Canada loses 19,700 jobs in April, unemployment rate sticks at 6.8%

The Canadian economy lost 19,700 net jobs last month as the headline number in the latest labour-market data came in lower than economists’ expectations.

OTTAWA — The Canadian economy lost 19,700 net jobs last month as the headline number in the latest labour-market data came in lower than economists’ expectations.

The national unemployment rate held steady at 6.8 per cent in April for the third straight month, Statistics Canada said Friday.

The labour force survey found that the country added 46,900 net full-time positions and shed 66,500 part-time jobs between March and April. The April decline followed an unexpected increase of 28,700 jobs in March.

Energy-rich Alberta added 12,500 net jobs last month — even though the province’s natural resources sector lost 3,500 positions at a time of lower oil prices. The province’s sector had 17,200 fewer jobs compared to a year ago, down 9.5 per cent, but its unemployment rate stayed at 5.5 per cent.

The data also showed that British Columbia lost 28,700 net jobs last month and saw its unemployment rate rise to 6.3 per cent, up from 5.8 per cent the month before.

The consensus projection of economists had predicted a loss of only 5,000 jobs for April, while calling for the unemployment rate to rise to 6.9 per cent, according to Thomson Reuters.
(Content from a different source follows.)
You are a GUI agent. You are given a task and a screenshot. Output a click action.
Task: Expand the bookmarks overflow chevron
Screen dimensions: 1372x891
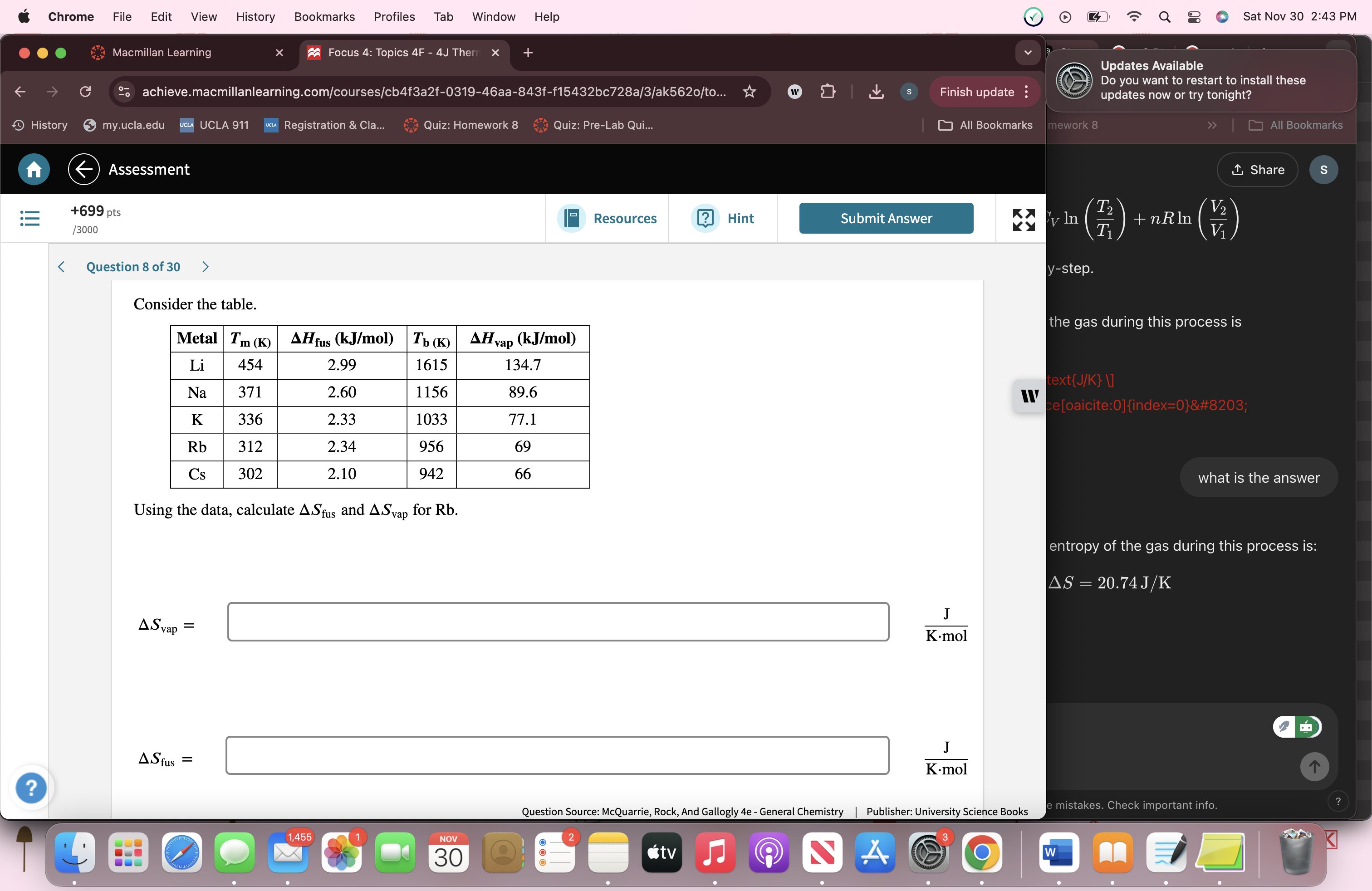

Compared to April 2014, nationwide employment was up by 139,100 jobs thanks to a boost from 165,800 net new full-time positions over the same period.

The country’s youth unemployment rate climbed to 13.6 per cent last month, up from 13.0 per cent in March. The data showed there were 13,200 fewer jobs last month for young workers, aged 15 to 24, than the month before.

Meanwhile, the April unemployment rate for women 25 years and older dipped slightly to 5.3 per cent, while the jobless rate for men 25 years and older stayed at 6.0 per cent for the second straight month.

The economy also saw a net loss of 19,900 jobs in the public sector and registered a net gain of 24,200 private-sector positions.